### Exercise
Quote the lines of the material from the one containing "This screenshot has" through the end of the material, inclusive, and omit the pictures from your answer.

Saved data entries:
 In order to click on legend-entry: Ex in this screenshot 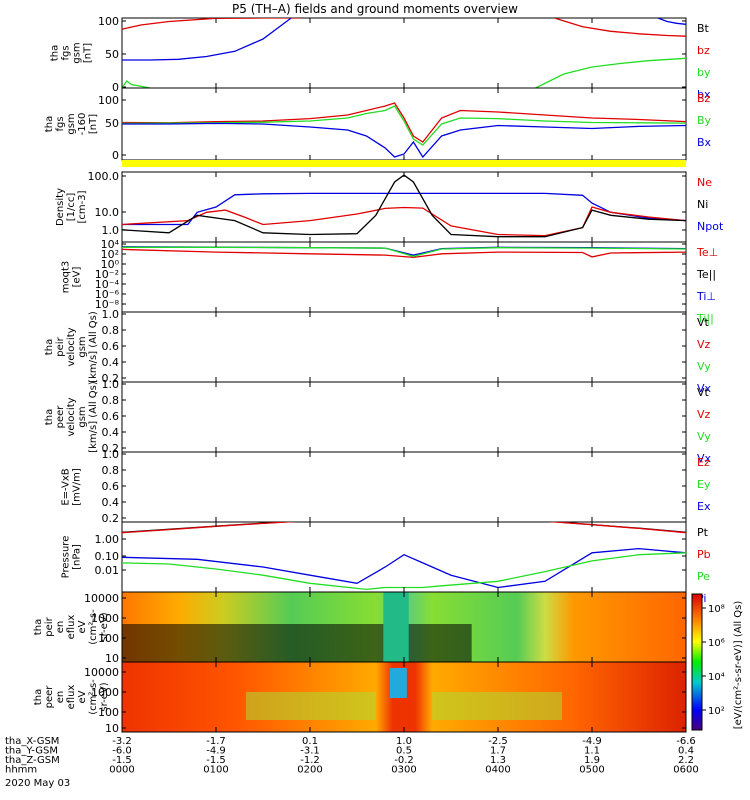, I will do `click(704, 506)`.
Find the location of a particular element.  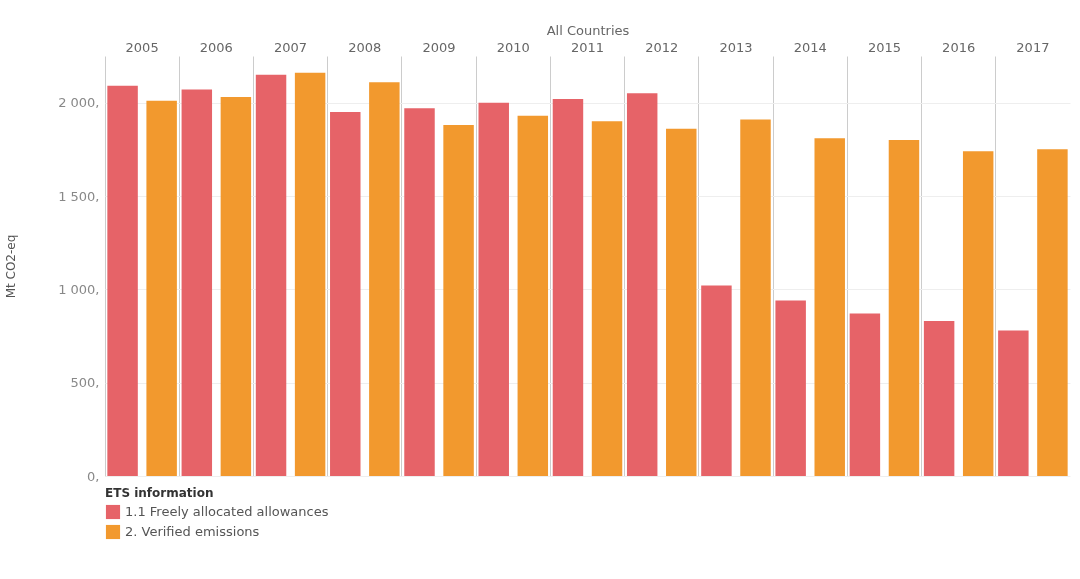

x-tick-label: 2010 is located at coordinates (513, 47).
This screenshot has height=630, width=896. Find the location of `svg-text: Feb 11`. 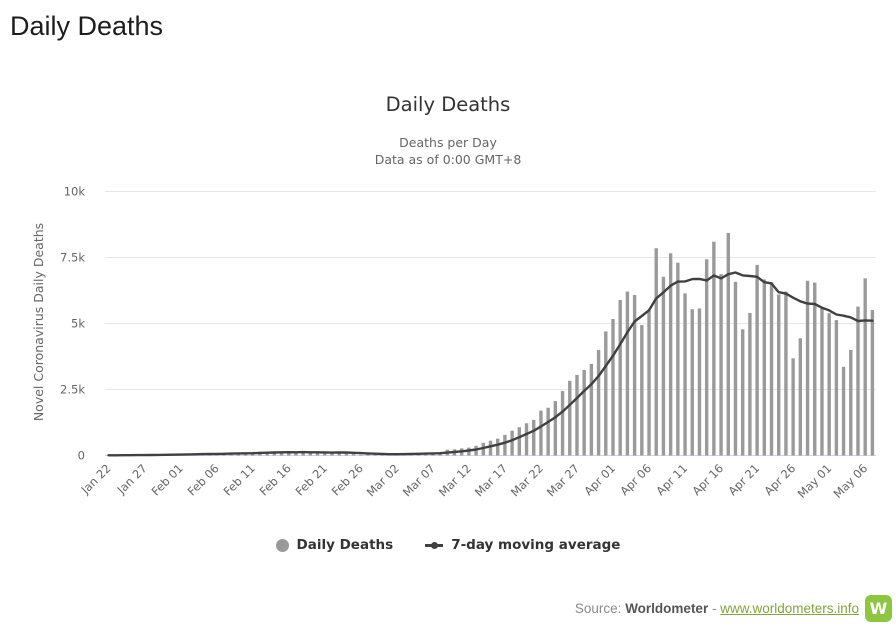

svg-text: Feb 11 is located at coordinates (240, 480).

### Response to the task
This screenshot has height=630, width=896. Find the location of `svg-text: Feb 11`. 

svg-text: Feb 11 is located at coordinates (240, 480).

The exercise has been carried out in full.